In December 2006, Anil Kumar, a senior partner at the global consultancy firm McKinsey & Company, sent a two-word email to Raj Rajaratnam, the CEO of the Galleon Group, a multi-billion-dollar hedge fund based in New York. The email said, simply, "Manju Das."
The words were a reminder to Rajaratnam of where to send a payment of one million dollars to Kumar. He had given the Galleon CEO valuable insider information on an upcoming corporate deal: the acquisition of the Canadian semiconductor company ATI Technologies by the American firm Advanced Micro Devices. Tipped off by Kumar as negotiations proceeded, Galleon built up a strong position in ATI, then sold all its shares after the sale was publicly announced. It made a profit of more than $20 million on the deal.
From around 2003 to 2009, Rajaratnam paid Kumar for insider information on a number of McKinsey clients, for whom Kumar served as consultant - among them Advanced Micro Devices, Spansion, eBay and Business Objects. The Galleon CEO sent quarterly payments of $125,000 to an offshore company called Pecos Trading, in Switzerland. This money was rerouted and sent back to Galleon in the name of Kumar's domestic employee, Manju Das, and reinvested in Galleon's funds.
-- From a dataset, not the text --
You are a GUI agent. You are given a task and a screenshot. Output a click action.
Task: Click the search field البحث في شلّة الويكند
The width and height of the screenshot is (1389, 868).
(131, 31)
According to The Billionaire's Apprentice, a book by the journalist Anita Raghavan, the name "Manju Das" came to the notice of officials at the US Securities and Exchange Commission in 2007. The SEC, which regulates US stock exchanges, had been poring over stacks of Galleon's financial documents, trying to find evidence of insider trading against Rajaratnam. A key challenge was to identify possible sources of privileged information within companies whose stocks Rajaratnam had traded with spectacular success. Manju Das was listed as an investor in Galleon, with an "Anil Kumar" listed as her contact person. Das's name did not immediately attract the interest of the SEC investigators.
That changed in 2009. Rajaratnam was arrested on 16 October that year, along with Kumar and other conspirators, after extensive court-sanctioned wiretaps of his phone yielded a wealth of evidence against him, including recordings of Kumar giving him information on McKinsey clients. Following these damaging revelations, McKinsey cooperated fully with authorities, turning over Kumar's internal documents to the Federal Bureau of Investigation.
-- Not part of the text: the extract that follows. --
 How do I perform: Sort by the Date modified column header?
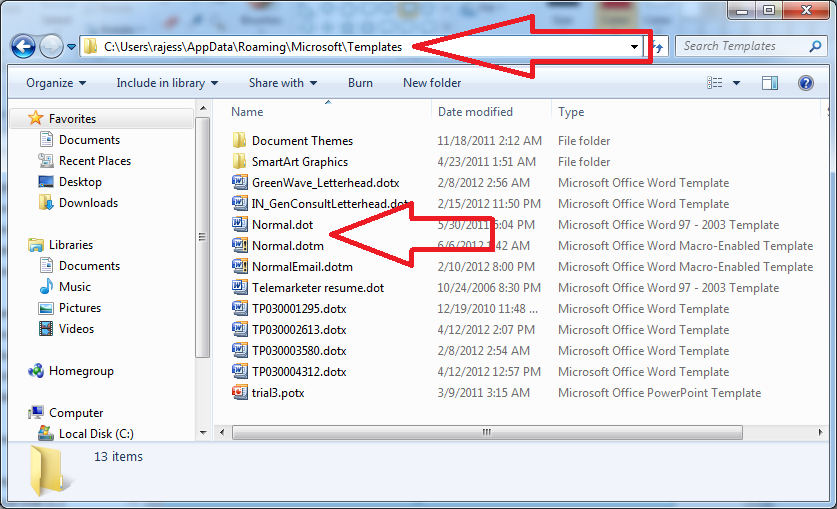tap(475, 112)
Investigators found that Kumar had been consulting outside of his role at McKinsey, in violation of company policy. They also threw up more damaging revelations: Kumar had perpetrated elaborate fraud to receive illegal payments from Rajaratnam, and then hide them from his employers and the government. To do this, he had hijacked Manju Das's identity while she lived with the Kumar family in California.
Galleon Group CEO Raj Rajaratnam
In the summer of 2011, after Rajaratnam's trial ended, I went searching for Manju Das during a visit to India.
A tall woman by Indian standards, she had a confident, straightbacked manner. As I got up to greet her and introduce myself, her first question was if I was a relative of Anil Kumar's wife, Malvika. I shook my head. "You could be her sister," she said. "You look like her."
I had come prepared with a Bengali translator, but Das spoke fluent Hindi. I told her I was interested in stories such as hers. "But how did you hear of me?" Das asked. "How did you find me here?" Then the only probable answer suggested itself to her: "Has Anil Kumar sent you?"
I didn't know him, I said, but had heard about her during the Rajaratnam trial and had tracked her down. It was immediately clear that she had no idea what I was talking about. Disconcerted by the gathered crowd, Das got up and guided me through a doorway at the back of the dhaba, which led to her bedroom. It was a large, dank room, where she kept the curtains closed. We sat down on her bed. "Now tell me," she said. "What trial?"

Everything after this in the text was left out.